The ballot also includes several other candidates. I've never found Nader all that convincing as a Green; I don't really think his goals and the party's are that closely aligned. The others on the ballot don't excite me, from what I've seen perusing their websites and various online videos.

One other interesting candidate is Elaine Brown, a former leader of the Black Panthers, but her website indicates that she has left the party, mostly (it seems to me) on the grounds that it's not radical enough and that it's too white. Probably true; the Greens don't go nearly as far as a couple of other parties. I used to be registered Peace & Freedom, whose primary ballot McKinney is also on.

I've been waffling a lot lately about what my political philosophy really is wrt Presidential campaigns these days. But no real conclusions as yet, and I'm not up for going into any more detail about that at the moment. Maybe another time.

But for now, I'm still registered Green, and I'm leaning toward nominating McKinney.



I am proud of you for sticking to your principles despite what is probably substantial pressure from all sorts of folks (and society in general) to vote for one of the "big four" remaining candidates. But you're no stranger to sticking to principle, so I am not surprised.

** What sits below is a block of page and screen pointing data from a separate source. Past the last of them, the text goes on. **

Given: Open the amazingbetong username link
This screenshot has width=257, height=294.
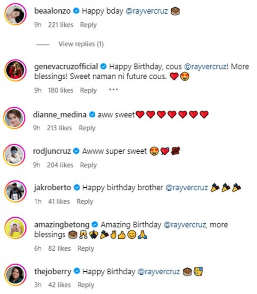Looking at the screenshot, I should (60, 225).
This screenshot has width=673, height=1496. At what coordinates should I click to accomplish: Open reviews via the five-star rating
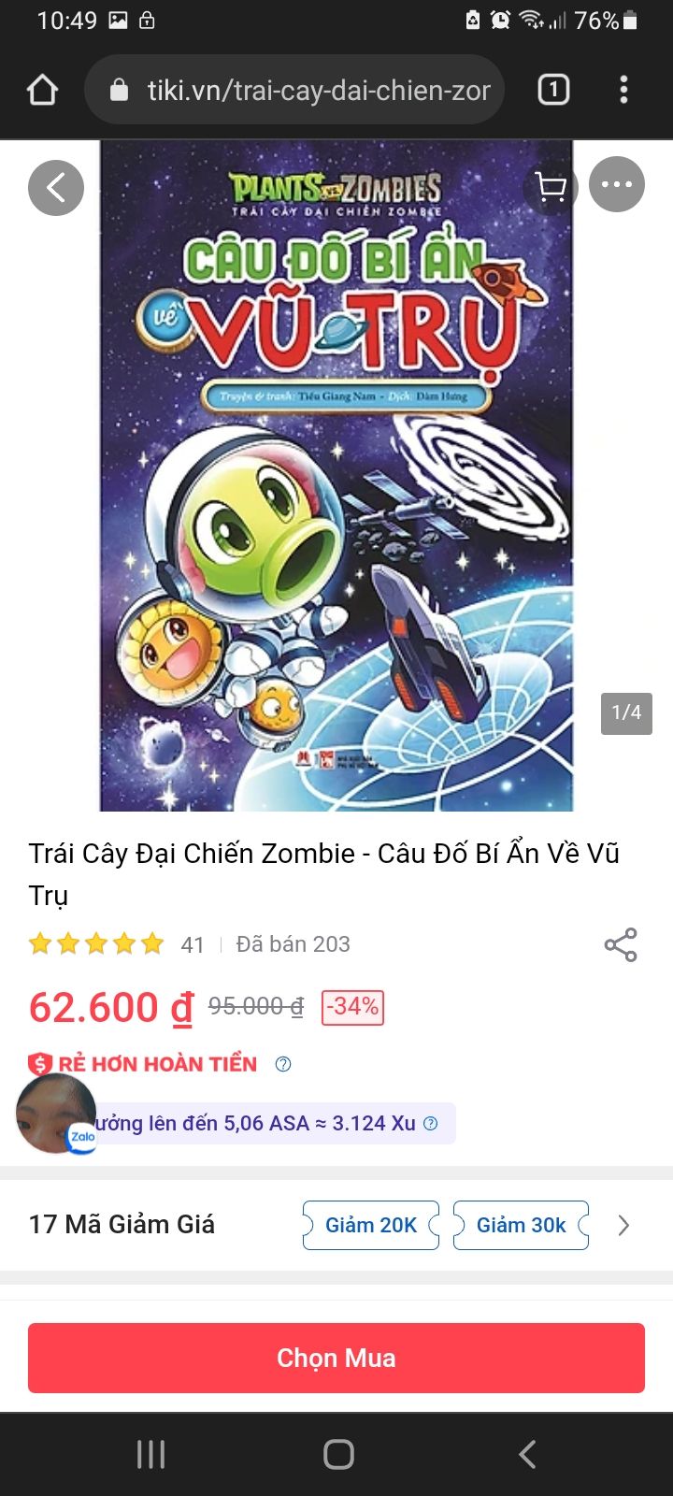coord(96,943)
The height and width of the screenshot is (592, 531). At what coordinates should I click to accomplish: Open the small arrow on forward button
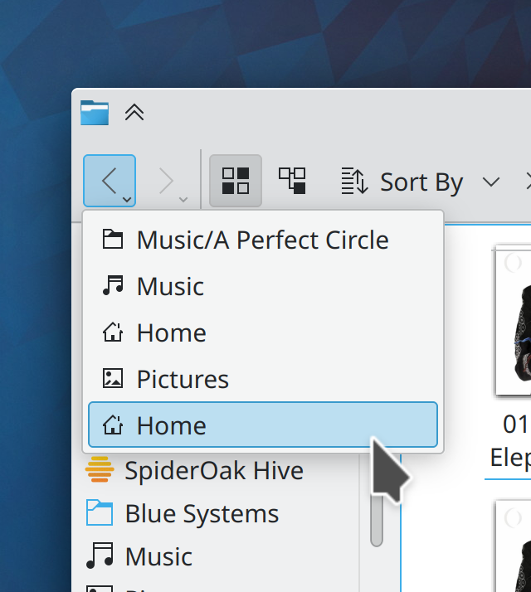pos(183,199)

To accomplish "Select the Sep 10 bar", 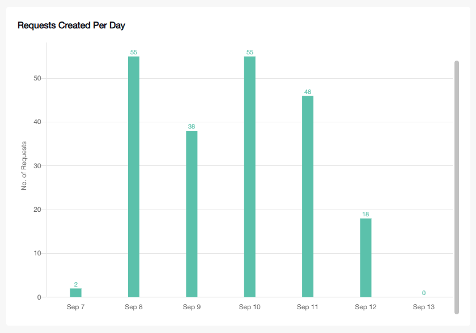I will click(x=250, y=177).
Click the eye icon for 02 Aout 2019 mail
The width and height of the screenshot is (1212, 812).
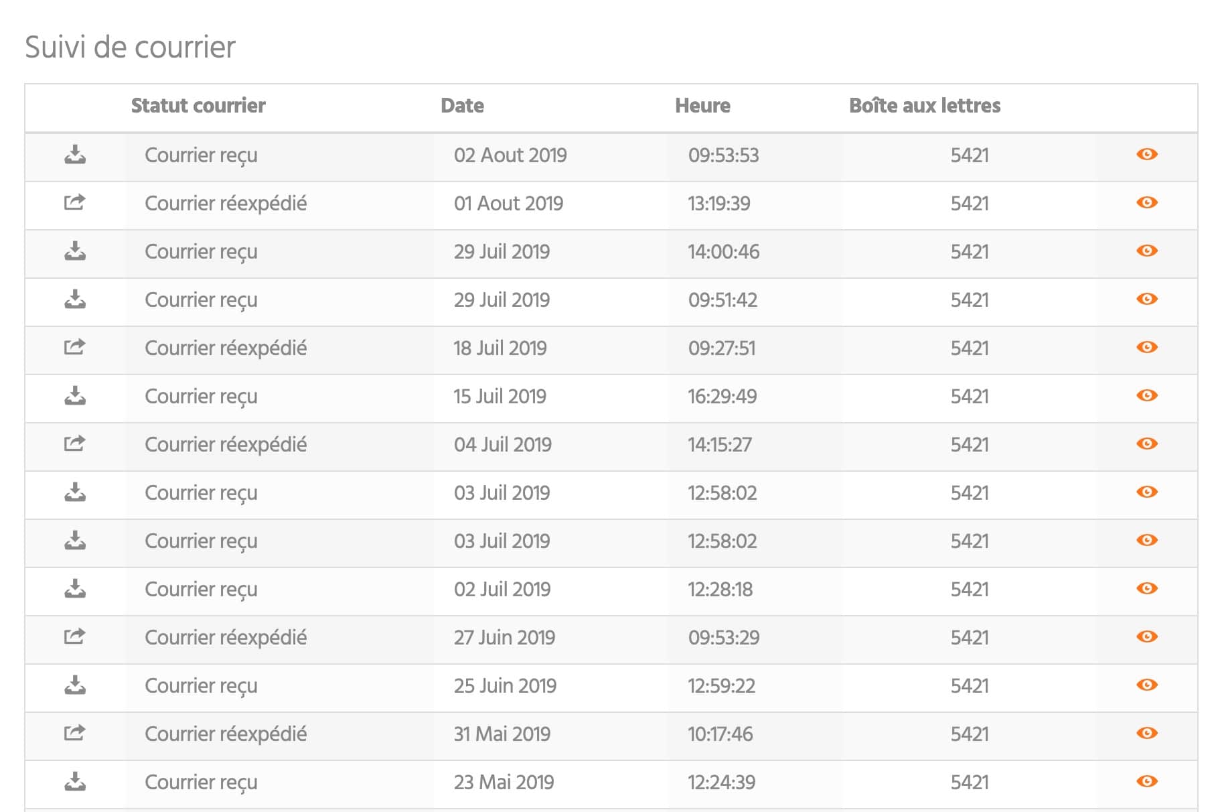(1146, 155)
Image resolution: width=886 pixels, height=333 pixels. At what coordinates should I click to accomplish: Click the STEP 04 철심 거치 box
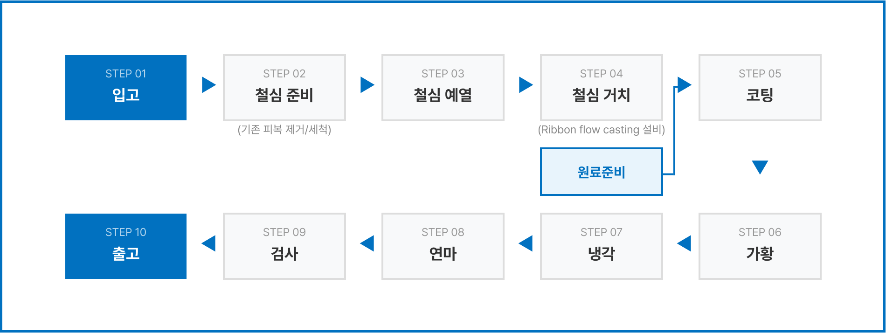point(602,88)
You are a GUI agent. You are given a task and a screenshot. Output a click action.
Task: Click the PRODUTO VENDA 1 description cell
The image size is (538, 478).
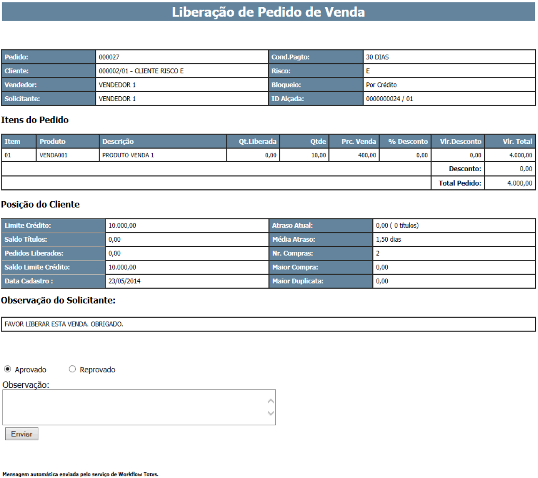[128, 155]
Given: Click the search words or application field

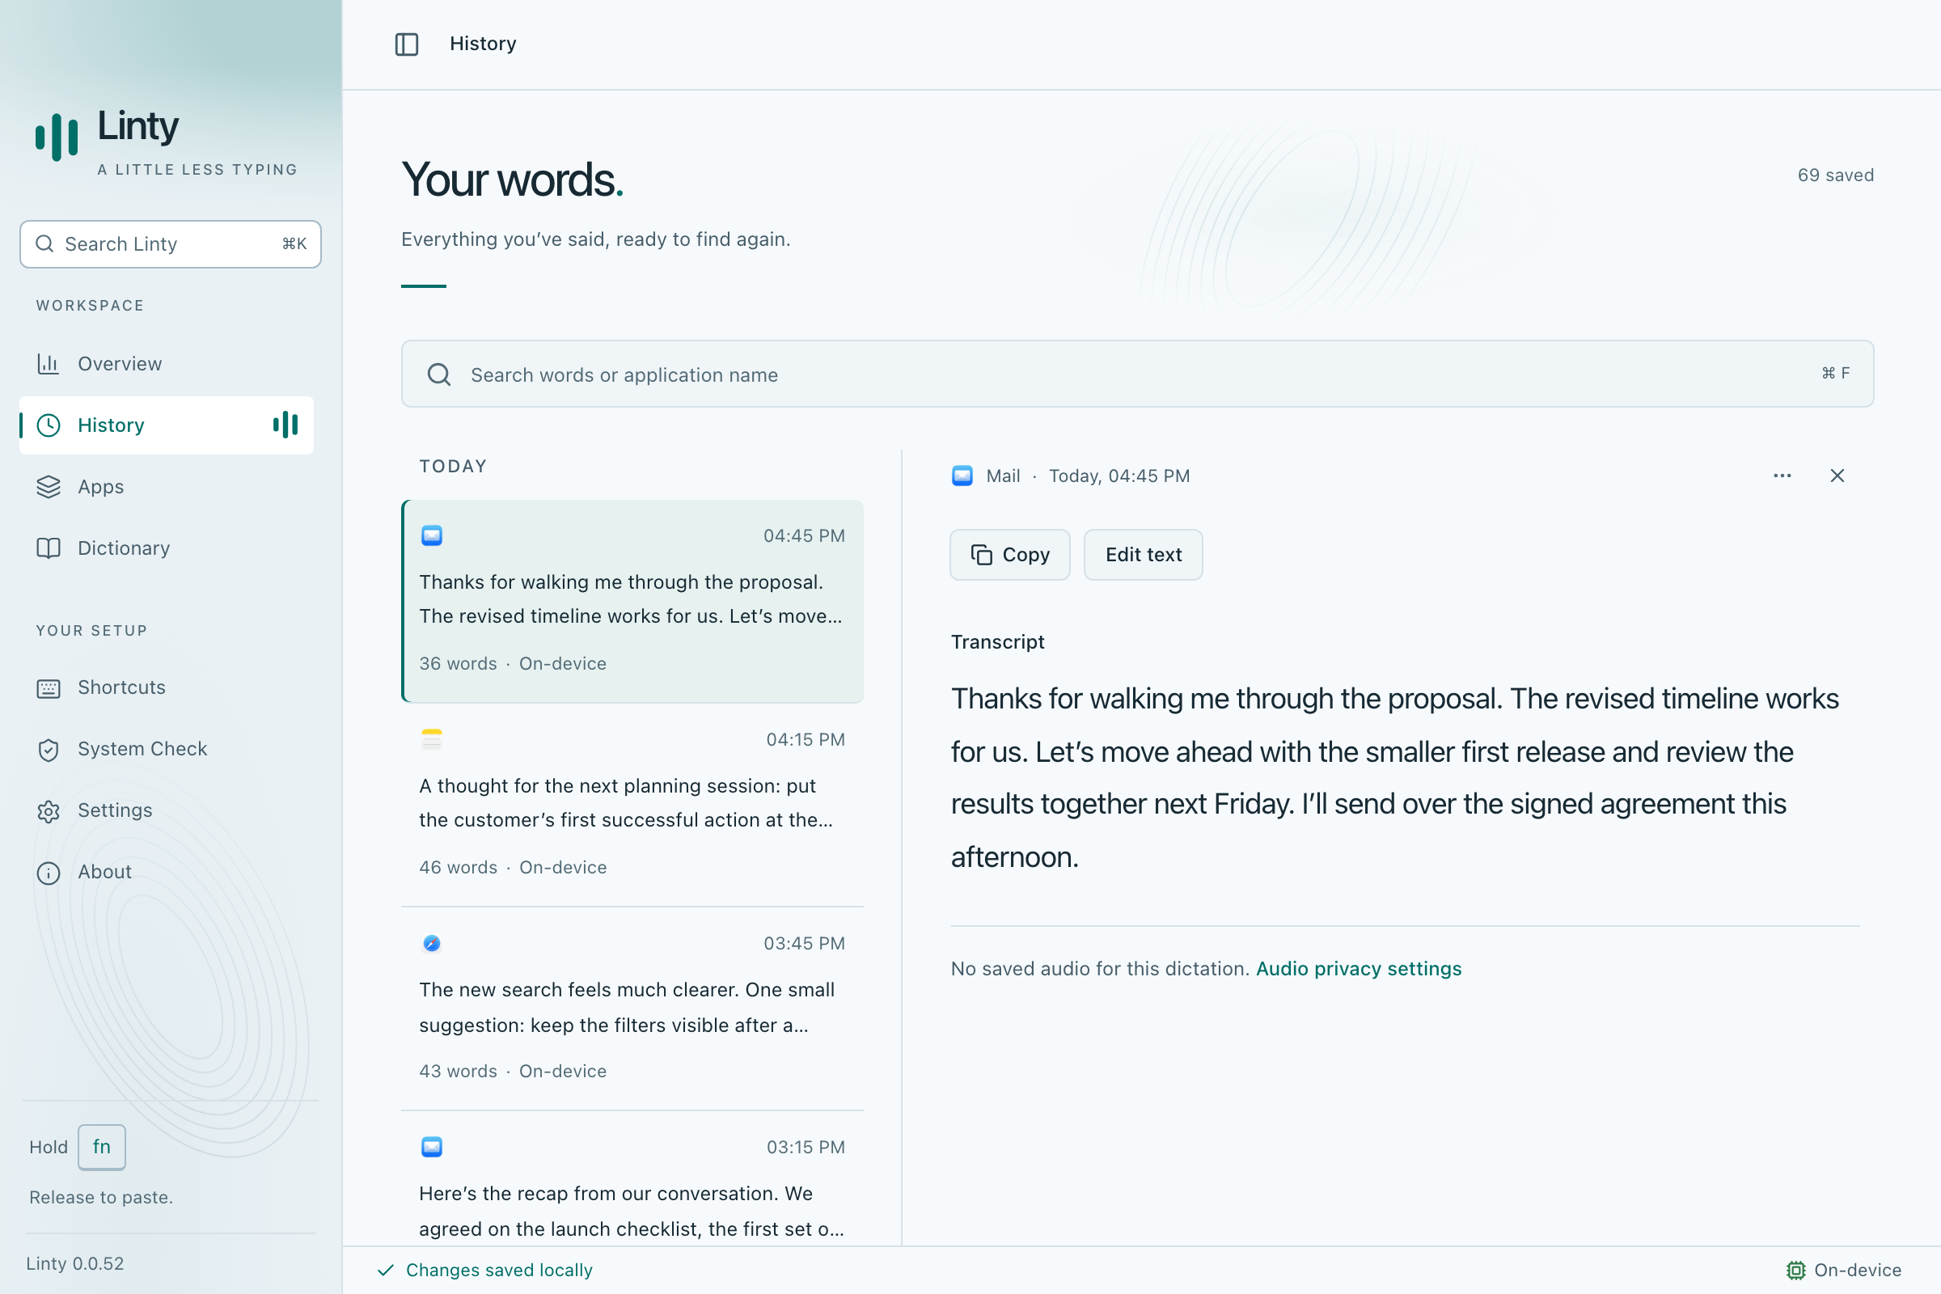Looking at the screenshot, I should click(1137, 374).
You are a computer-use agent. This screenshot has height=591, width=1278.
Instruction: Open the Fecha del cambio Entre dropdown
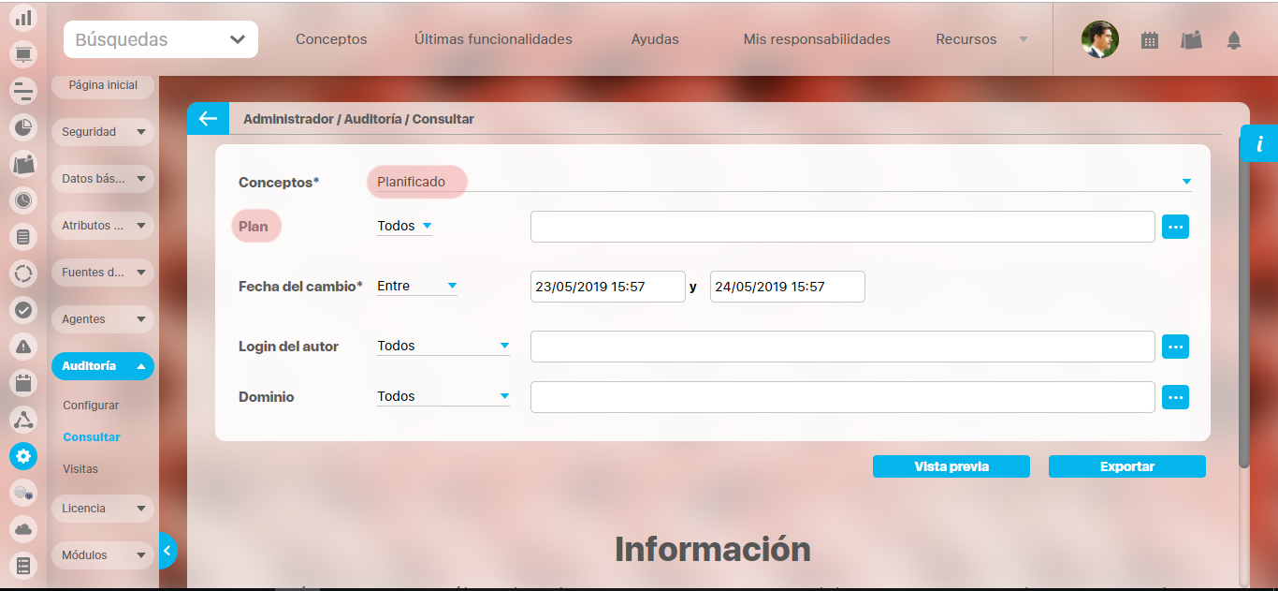416,286
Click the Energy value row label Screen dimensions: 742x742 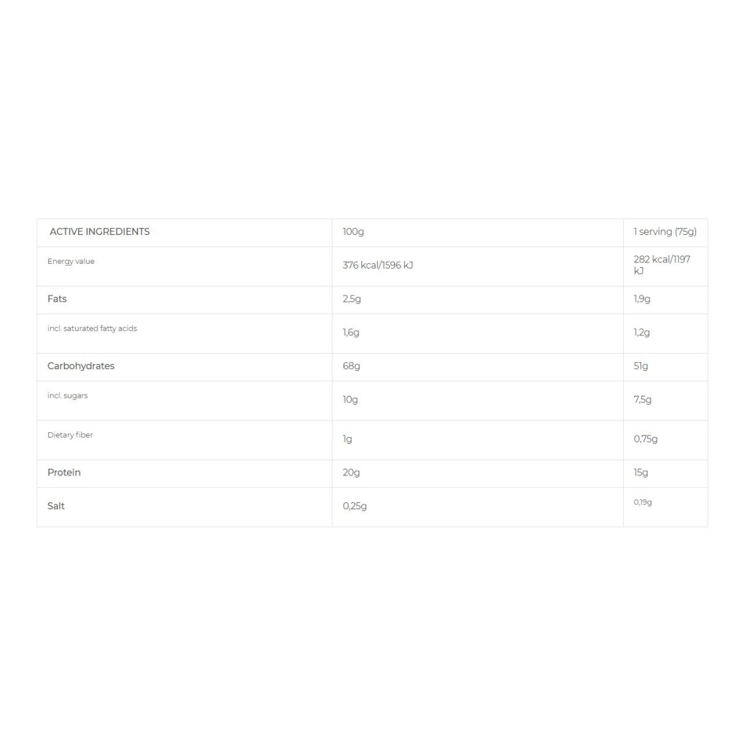tap(71, 262)
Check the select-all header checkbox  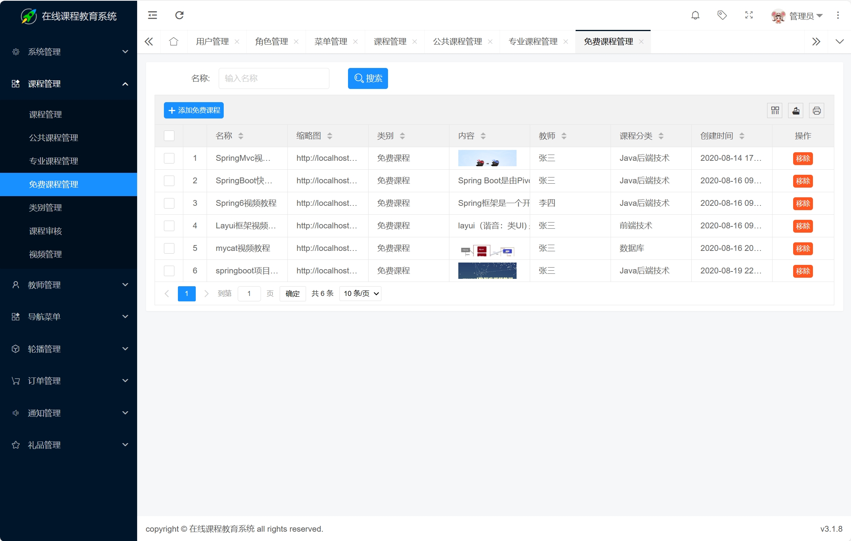click(169, 136)
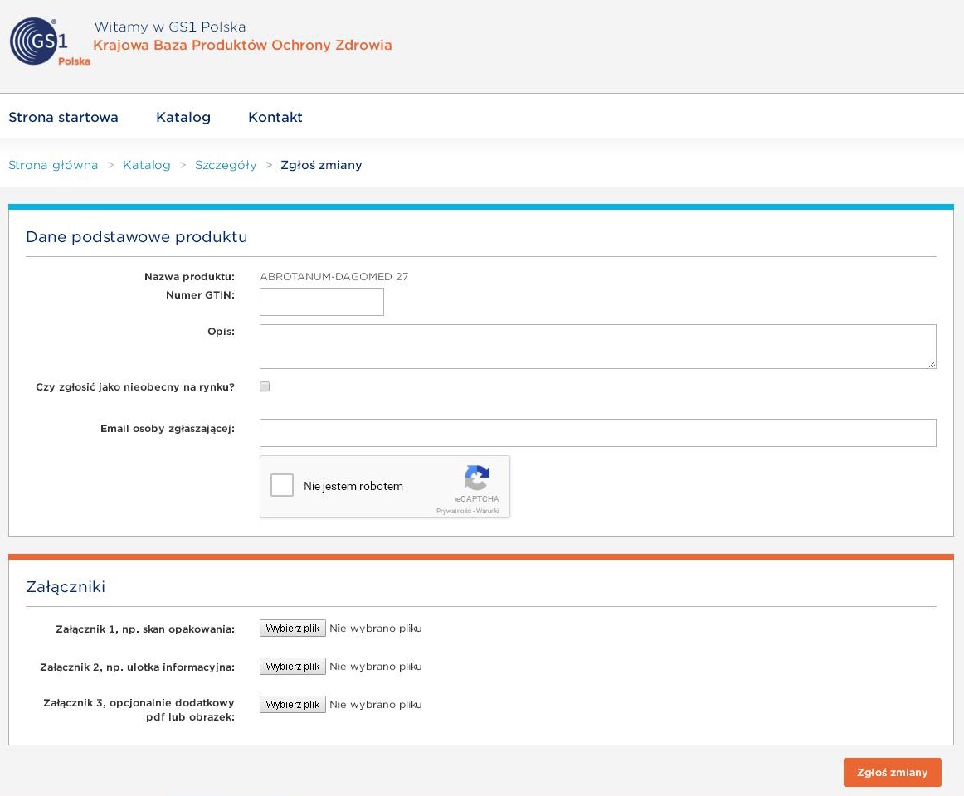The image size is (964, 796).
Task: Choose file for Załącznik 1 package scan
Action: [x=292, y=629]
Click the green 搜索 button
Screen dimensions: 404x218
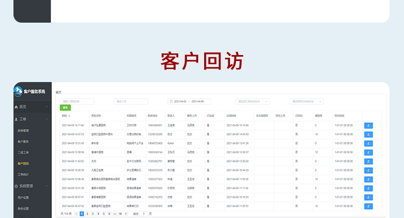tap(65, 108)
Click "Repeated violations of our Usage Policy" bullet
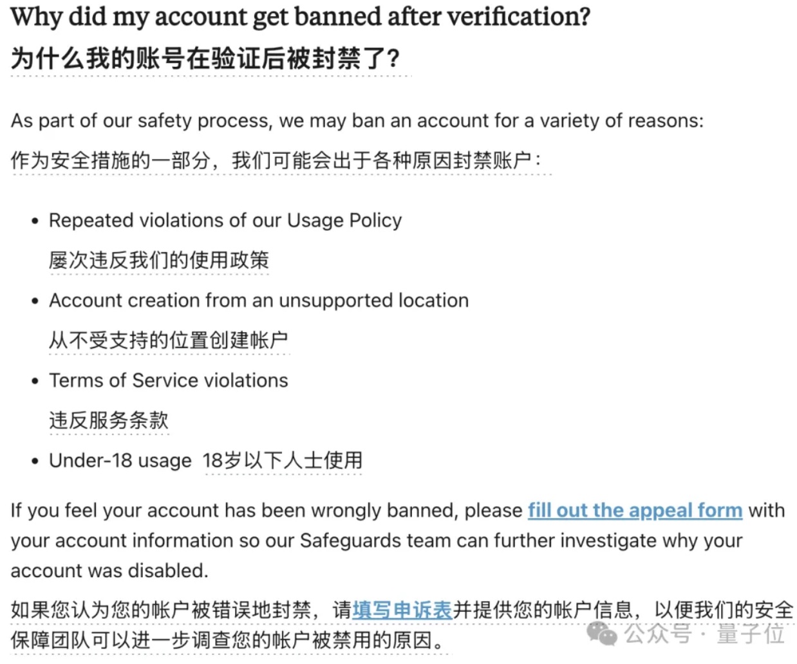Image resolution: width=797 pixels, height=664 pixels. (x=225, y=221)
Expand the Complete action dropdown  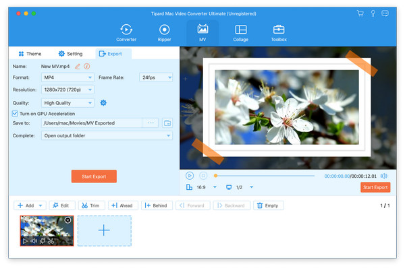click(107, 135)
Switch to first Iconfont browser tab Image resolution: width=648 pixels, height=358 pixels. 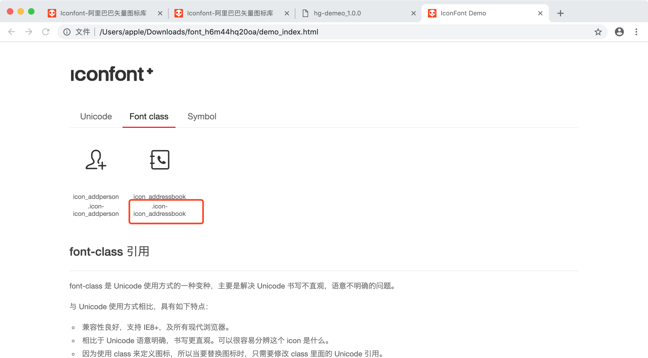(x=103, y=13)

While I respect your decision to support McKinney, and setting aside her slim chances of being elected, I think she would be an ineffective president (at best) on the merits. Her history leads me to believe that she would not be a good leader for our country...I know a bit about her, have seen her in press conferences, and nothing I saw on the Wikipedia entry made me change my overall skeptical opinion of her. But that's a debate for a different day.

What I am really writing about is two quick items that your entry reminded of:

1. Our father once told me that for many presidential elections, he wrote in Alan Watts. A few years ago, when I re-read the Alan Watts nonsense book Peter gave me (literally, that was the title of the book--it was a bunch of nonsense poems and writings), I had an epiphany and realized why Peter had voted for Watts (at least, I think think I realized why; I will never know for sure) for all those years. Not that I agreed with Peter, but I think I at least understood why it "made sense" in his mind to vote for the nonsense guy. As Pvt. Joker explained in Full Metal Jacket, "It's something about the duality of man, sir. It's a Jungian thing."

2. A good friend of mine was in South Africa teaching inner city kids in Jo'burg when Nelson Mandela was elected president. My friend sent me a copy of the ballot, which listed many parties, of course including Mandela's. Naturally, I was rooting for Mandela, but my favorite party was the "Soccer Party," whose symbol was a soccer ball and whose stated objective was "world peace through soccer." What could possibly go wrong with that plan?

Regarding world peace through soccer, there was of course the "soccer war" of 1969 between El Salvador and Honduras, so it's not, perhaps, an infallible approach. But still one with a lot of merit.